(Saved data entries)
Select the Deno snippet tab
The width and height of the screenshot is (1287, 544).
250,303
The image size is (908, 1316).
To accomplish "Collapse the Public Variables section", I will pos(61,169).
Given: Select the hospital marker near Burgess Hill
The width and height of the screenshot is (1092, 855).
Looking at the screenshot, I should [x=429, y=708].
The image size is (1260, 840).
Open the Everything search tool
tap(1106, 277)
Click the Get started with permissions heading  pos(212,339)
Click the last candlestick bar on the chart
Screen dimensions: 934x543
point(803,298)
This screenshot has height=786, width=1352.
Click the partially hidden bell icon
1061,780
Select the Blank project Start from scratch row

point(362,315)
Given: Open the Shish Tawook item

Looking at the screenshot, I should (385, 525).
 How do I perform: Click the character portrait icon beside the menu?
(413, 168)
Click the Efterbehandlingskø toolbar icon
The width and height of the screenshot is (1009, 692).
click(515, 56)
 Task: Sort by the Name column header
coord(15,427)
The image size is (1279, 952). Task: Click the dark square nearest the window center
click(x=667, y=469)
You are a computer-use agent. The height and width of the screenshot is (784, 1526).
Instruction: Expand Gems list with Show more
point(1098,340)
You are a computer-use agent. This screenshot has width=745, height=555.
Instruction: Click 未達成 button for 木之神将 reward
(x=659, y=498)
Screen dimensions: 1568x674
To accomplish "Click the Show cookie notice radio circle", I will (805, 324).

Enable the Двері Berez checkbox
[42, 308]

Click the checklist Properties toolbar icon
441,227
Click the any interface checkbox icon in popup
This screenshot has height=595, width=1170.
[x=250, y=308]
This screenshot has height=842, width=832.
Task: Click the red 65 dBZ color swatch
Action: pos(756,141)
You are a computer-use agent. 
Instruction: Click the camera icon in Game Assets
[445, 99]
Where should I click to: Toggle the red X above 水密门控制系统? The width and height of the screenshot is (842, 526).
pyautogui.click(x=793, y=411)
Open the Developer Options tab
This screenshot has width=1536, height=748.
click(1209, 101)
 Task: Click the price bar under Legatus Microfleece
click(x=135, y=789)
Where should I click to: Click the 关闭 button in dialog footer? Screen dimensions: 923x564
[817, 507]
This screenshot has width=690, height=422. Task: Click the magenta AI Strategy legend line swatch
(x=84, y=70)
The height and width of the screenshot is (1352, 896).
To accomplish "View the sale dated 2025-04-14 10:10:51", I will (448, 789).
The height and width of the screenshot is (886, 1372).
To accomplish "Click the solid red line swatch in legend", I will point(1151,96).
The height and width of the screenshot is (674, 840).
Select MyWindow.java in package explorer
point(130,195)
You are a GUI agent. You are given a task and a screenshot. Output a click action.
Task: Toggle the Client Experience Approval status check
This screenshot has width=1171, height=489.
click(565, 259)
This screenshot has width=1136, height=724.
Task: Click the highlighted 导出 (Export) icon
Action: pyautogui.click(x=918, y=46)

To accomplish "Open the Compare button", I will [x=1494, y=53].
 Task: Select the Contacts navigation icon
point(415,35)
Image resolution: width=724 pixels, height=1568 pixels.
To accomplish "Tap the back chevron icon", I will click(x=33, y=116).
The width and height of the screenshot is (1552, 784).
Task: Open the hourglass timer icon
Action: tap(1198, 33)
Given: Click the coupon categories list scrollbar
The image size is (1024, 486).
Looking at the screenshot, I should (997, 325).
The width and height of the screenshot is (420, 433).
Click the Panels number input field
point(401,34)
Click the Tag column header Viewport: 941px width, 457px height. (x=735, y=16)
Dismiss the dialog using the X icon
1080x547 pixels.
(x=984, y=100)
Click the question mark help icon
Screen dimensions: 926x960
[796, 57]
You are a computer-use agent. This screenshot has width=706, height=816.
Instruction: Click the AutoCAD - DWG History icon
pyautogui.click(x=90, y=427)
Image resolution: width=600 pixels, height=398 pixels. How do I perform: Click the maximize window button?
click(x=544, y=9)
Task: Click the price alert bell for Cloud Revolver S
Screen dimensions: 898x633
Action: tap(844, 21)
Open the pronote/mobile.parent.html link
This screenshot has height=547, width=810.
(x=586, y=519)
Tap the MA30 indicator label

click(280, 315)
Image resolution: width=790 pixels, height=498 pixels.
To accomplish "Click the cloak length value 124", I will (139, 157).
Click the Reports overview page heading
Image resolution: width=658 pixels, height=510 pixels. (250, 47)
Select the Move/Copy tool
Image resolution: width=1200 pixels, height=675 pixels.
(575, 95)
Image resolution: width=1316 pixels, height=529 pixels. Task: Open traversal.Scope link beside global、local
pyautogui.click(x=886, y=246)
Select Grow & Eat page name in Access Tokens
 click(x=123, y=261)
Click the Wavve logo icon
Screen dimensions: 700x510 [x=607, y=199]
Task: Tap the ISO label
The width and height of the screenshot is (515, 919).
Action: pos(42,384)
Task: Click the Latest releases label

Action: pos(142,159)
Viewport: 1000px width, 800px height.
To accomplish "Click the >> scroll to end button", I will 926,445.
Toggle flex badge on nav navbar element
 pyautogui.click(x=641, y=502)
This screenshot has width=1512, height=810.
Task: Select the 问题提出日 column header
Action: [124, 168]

PROBLEM TO SOLVE →
Transcribe all entries exactly as they are given.

TASK RESPONSE →
Select the Deno snippet tab
The width and height of the screenshot is (1287, 544).
250,303
The image size is (908, 1316).
To accomplish "Collapse the Public Variables section", I will pos(61,169).
Given: Select the hospital marker near Burgess Hill
The width and height of the screenshot is (1092, 855).
Looking at the screenshot, I should [x=429, y=708].
The image size is (1260, 840).
Open the Everything search tool
tap(1106, 277)
Click the Get started with permissions heading  pos(212,339)
Click the last candlestick bar on the chart
Screen dimensions: 934x543
point(803,298)
This screenshot has height=786, width=1352.
Click the partially hidden bell icon
1061,780
Select the Blank project Start from scratch row

point(362,315)
Given: Open the Shish Tawook item

Looking at the screenshot, I should (385, 525).
 How do I perform: Click the character portrait icon beside the menu?
(413, 168)
Click the Efterbehandlingskø toolbar icon
The width and height of the screenshot is (1009, 692).
click(515, 56)
 Task: Sort by the Name column header
coord(15,427)
The image size is (1279, 952). Task: Click the dark square nearest the window center
click(x=667, y=469)
You are a computer-use agent. The height and width of the screenshot is (784, 1526).
Instruction: Expand Gems list with Show more
point(1098,340)
You are a computer-use agent. This screenshot has width=745, height=555.
Instruction: Click 未達成 button for 木之神将 reward
(x=659, y=498)
Screen dimensions: 1568x674
To accomplish "Click the Show cookie notice radio circle", I will (805, 324).

Enable the Двері Berez checkbox
[42, 308]

Click the checklist Properties toolbar icon
441,227
Click the any interface checkbox icon in popup
This screenshot has height=595, width=1170.
[x=250, y=308]
This screenshot has height=842, width=832.
Task: Click the red 65 dBZ color swatch
Action: pos(756,141)
You are a computer-use agent. 
Instruction: Click the camera icon in Game Assets
[445, 99]
Where should I click to: Toggle the red X above 水密门控制系统? The width and height of the screenshot is (842, 526).
pyautogui.click(x=793, y=411)
Open the Developer Options tab
This screenshot has width=1536, height=748.
click(1209, 101)
 Task: Click the price bar under Legatus Microfleece
click(x=135, y=789)
Where should I click to: Click the 关闭 button in dialog footer? Screen dimensions: 923x564
[817, 507]
This screenshot has width=690, height=422. Task: Click the magenta AI Strategy legend line swatch
(x=84, y=70)
The height and width of the screenshot is (1352, 896).
To accomplish "View the sale dated 2025-04-14 10:10:51", I will (448, 789).
The height and width of the screenshot is (886, 1372).
To accomplish "Click the solid red line swatch in legend", I will point(1151,96).
The height and width of the screenshot is (674, 840).
Select MyWindow.java in package explorer
point(130,195)
You are a GUI agent. You are given a task and a screenshot. Output a click action.
Task: Toggle the Client Experience Approval status check
This screenshot has width=1171, height=489.
click(565, 259)
This screenshot has width=1136, height=724.
Task: Click the highlighted 导出 (Export) icon
Action: pyautogui.click(x=918, y=46)

To accomplish "Open the Compare button", I will [x=1494, y=53].
 Task: Select the Contacts navigation icon
point(415,35)
Image resolution: width=724 pixels, height=1568 pixels.
To accomplish "Tap the back chevron icon", I will click(x=33, y=116).
The width and height of the screenshot is (1552, 784).
Task: Open the hourglass timer icon
Action: tap(1198, 33)
Given: Click the coupon categories list scrollbar
The image size is (1024, 486).
Looking at the screenshot, I should (997, 325).
The width and height of the screenshot is (420, 433).
Click the Panels number input field
point(401,34)
Click the Tag column header Viewport: 941px width, 457px height. (x=735, y=16)
Dismiss the dialog using the X icon
1080x547 pixels.
(x=984, y=100)
Click the question mark help icon
Screen dimensions: 926x960
[796, 57]
You are a computer-use agent. This screenshot has width=706, height=816.
Instruction: Click the AutoCAD - DWG History icon
pyautogui.click(x=90, y=427)
Image resolution: width=600 pixels, height=398 pixels. How do I perform: Click the maximize window button?
click(x=544, y=9)
Task: Click the price alert bell for Cloud Revolver S
Screen dimensions: 898x633
Action: tap(844, 21)
Open the pronote/mobile.parent.html link
This screenshot has height=547, width=810.
(x=586, y=519)
Tap the MA30 indicator label

click(280, 315)
Image resolution: width=790 pixels, height=498 pixels.
To accomplish "Click the cloak length value 124", I will (139, 157).
Click the Reports overview page heading
Image resolution: width=658 pixels, height=510 pixels. (250, 47)
Select the Move/Copy tool
Image resolution: width=1200 pixels, height=675 pixels.
(575, 95)
Image resolution: width=1316 pixels, height=529 pixels. Task: Open traversal.Scope link beside global、local
pyautogui.click(x=886, y=246)
Select Grow & Eat page name in Access Tokens
 click(x=123, y=261)
Click the Wavve logo icon
Screen dimensions: 700x510 [x=607, y=199]
Task: Tap the ISO label
The width and height of the screenshot is (515, 919).
Action: pos(42,384)
Task: Click the Latest releases label

Action: pos(142,159)
Viewport: 1000px width, 800px height.
To accomplish "Click the >> scroll to end button", I will 926,445.
Toggle flex badge on nav navbar element
 pyautogui.click(x=641, y=502)
This screenshot has width=1512, height=810.
Task: Select the 问题提出日 column header
Action: [124, 168]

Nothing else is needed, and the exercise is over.